The Fed raises the price of money by 75 basis points and lowers its growth forecast for this year from 2.8% to 1.7%
What just a few weeks ago seemed completely impossible, this Wednesday has become a reality. The US Federal Reserve (Fed), in an almost historic decision, decided to raise interest rates by 75 basis points, leaving the reference rate in the range between 1.5% and 1.75%. This is the largest increase since 1994 – under the presidency of Alan Greenspan – and makes it clear that the priority for the institution now commanded by Jerome Powell is the fight against inflation.
The movement has been much more aggressive than the 50 basis points anticipated by the market until a few days ago, when it was known that the IPC shot up to 8.6% in May.
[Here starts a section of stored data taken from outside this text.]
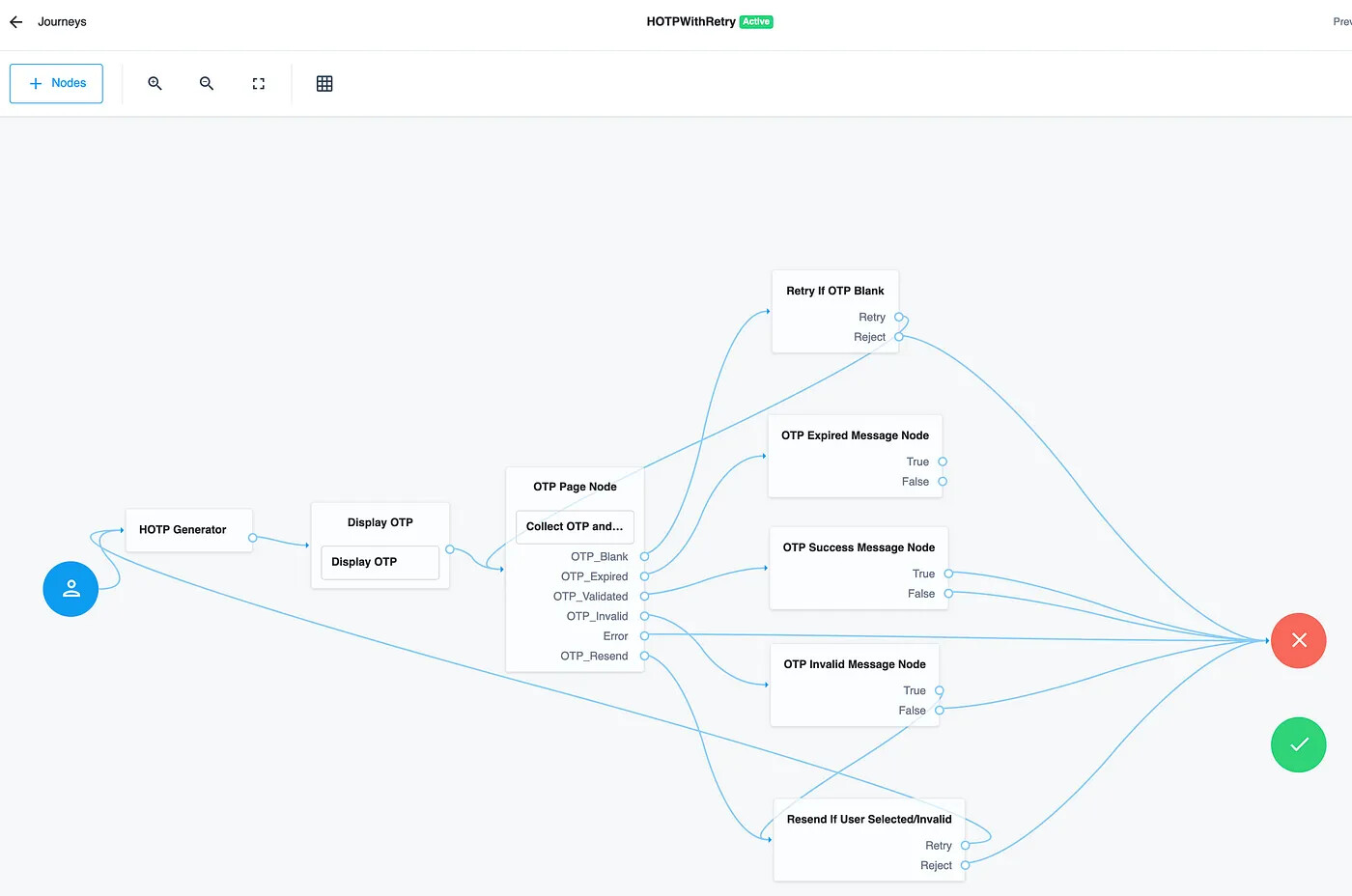Click the OTP_Resend outcome connector circle
The width and height of the screenshot is (1352, 896).
(644, 656)
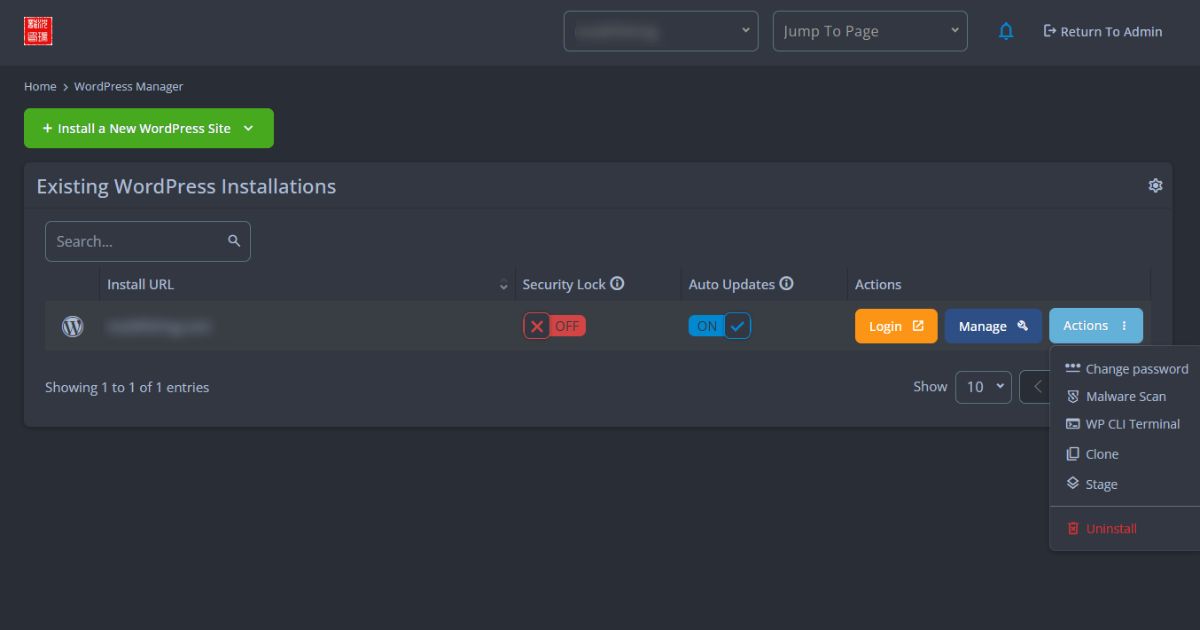Open the Jump To Page dropdown

coord(870,31)

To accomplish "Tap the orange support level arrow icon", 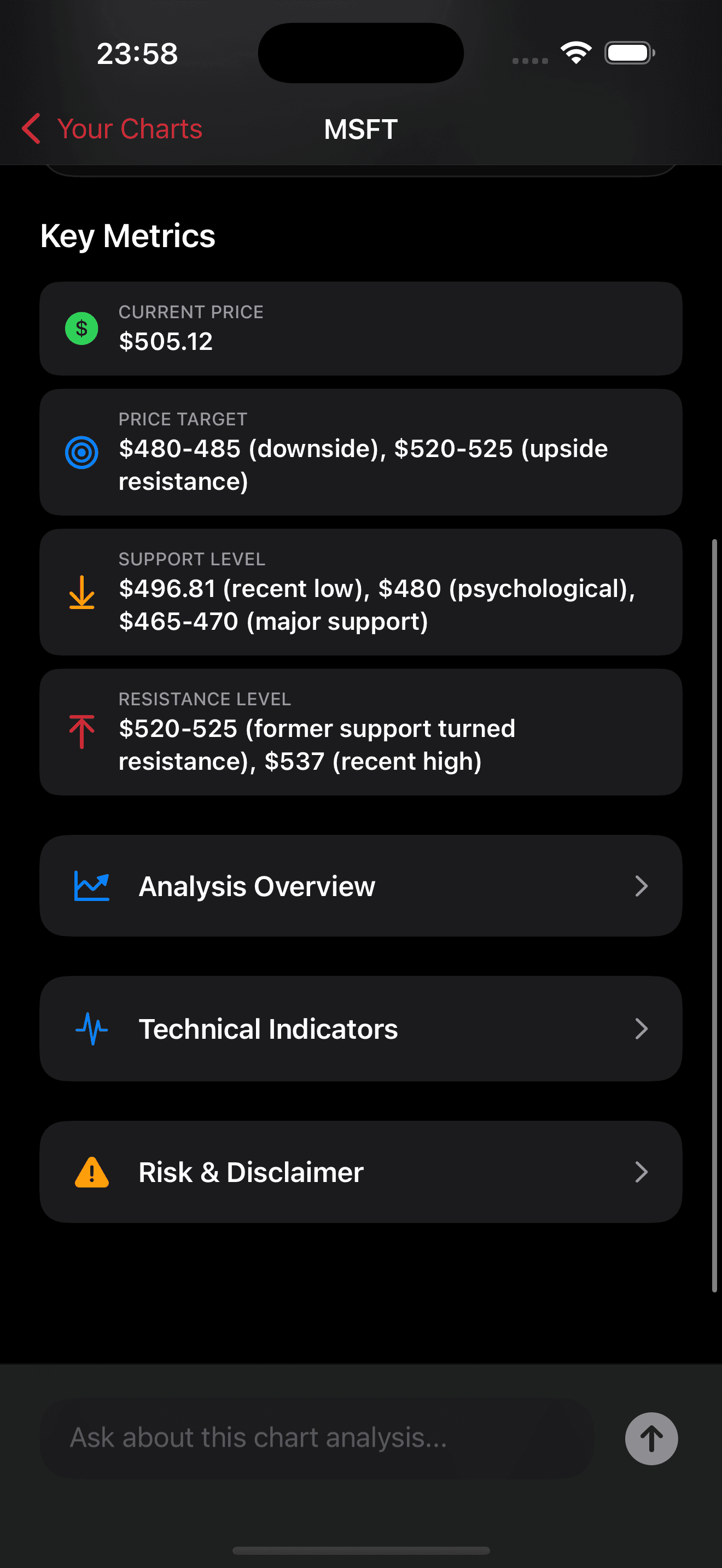I will click(x=81, y=592).
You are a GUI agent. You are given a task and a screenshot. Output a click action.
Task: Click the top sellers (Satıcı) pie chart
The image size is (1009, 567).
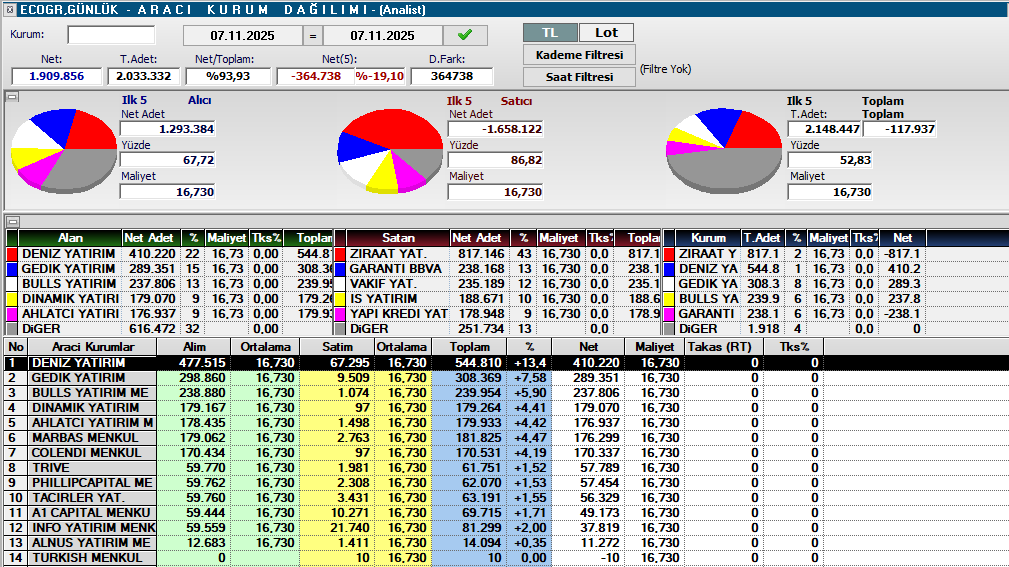coord(389,150)
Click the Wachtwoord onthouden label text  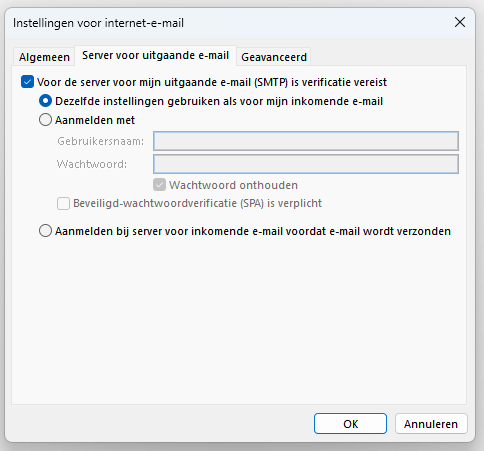coord(233,185)
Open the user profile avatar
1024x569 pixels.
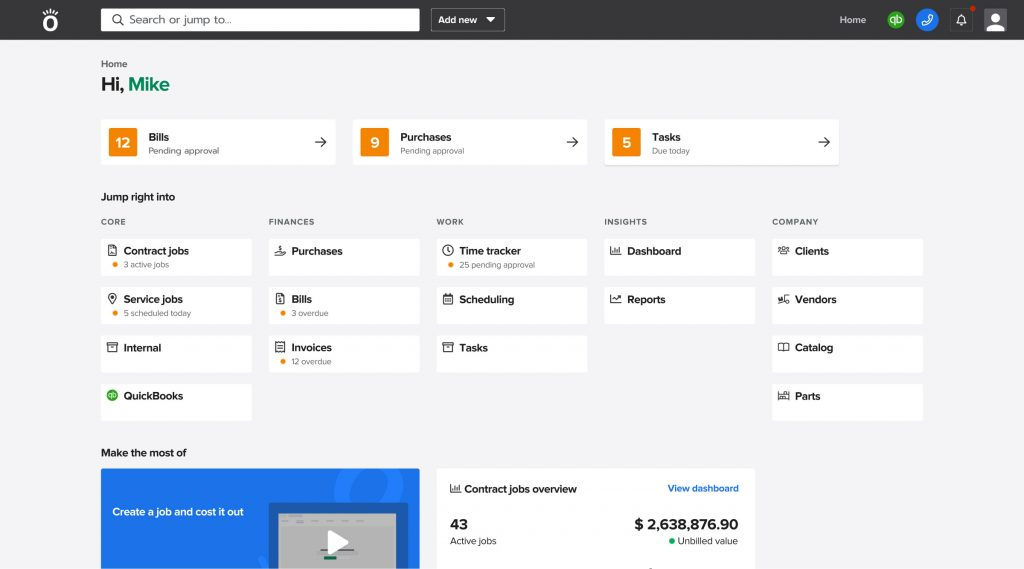pos(995,20)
A figure that changed all forecasts and accelerated a much more aggressive speech that, according to some benchmark analysts such as Goldman Sachs, could be repeated at the July meeting.
In fact, the central projection of the institution itself indicates that interest rates will be between 3.1% and 3.6% in 2022, compared to the range between 1.6% and 2.4% estimated in March.
Economic risks
The Fed took advantage of its meeting on Wednesday to update its economic forecasts. And the cut in the growth estimate for this year has been more than remarkable.
Specifically, the institution now limits the momentum of the world’s leading power to 1.7% for 2022, from the 2.8% expected in its previous macroeconomic chart. For 2023, growth would be 1.7% (vs. 2.2% estimated in March). For its part, the estimate of the unemployment rate also rises from 3.5% to 3.7% for this year. And the key piece of the picture: the agency sees inflation at 5.2% at the end of the year. A figure much higher than the 4.3% forecast just three months ago. Already in 2023 the reference would drop to 2.6%, approaching 2.2% in 2024. “Inflation remains high, reflecting supply and demand imbalances related to the pandemic and rising energy prices,” the agency explained yesterday. So Jerome Powell again made it clear that for future monetary policy decisions, these indicators will be closely evaluated in order to reach the objective of containing prices within 2% in the long term.
arguments
The argument of the ‘hawks’ – as the members of the Council who defend a more rapid tightening of monetary policy are known – seems forceful to justify the institution being much more aggressive than, for example, the European Central Bank (ECB) , which will launch its first rate hike in 11 years in July.
To begin with, because the war in Ukraine affects its economy to a lesser extent due to a simple geographical issue. Furthermore, while inflation in the US and the euro zone share common causes such as rising energy prices, core inflation across the Atlantic is much higher, at 6.4%, than in the euro zone, currently at 3%. Ricardo Murillo, an analyst at CaixaBank Research, explains that “a key factor to explain this is a greater incidence of bottlenecks, a consequence of more generous direct fiscal aid than in the eurozone.” In a recent analysis, the firm’s experts recall that the labor market, key to explaining inflationary pressures in the medium term, “is also much more stressed in the US”, where data such as wage increases of more than 5% have already been reflected. % (compared to the euro zone, with rises of less than 2%).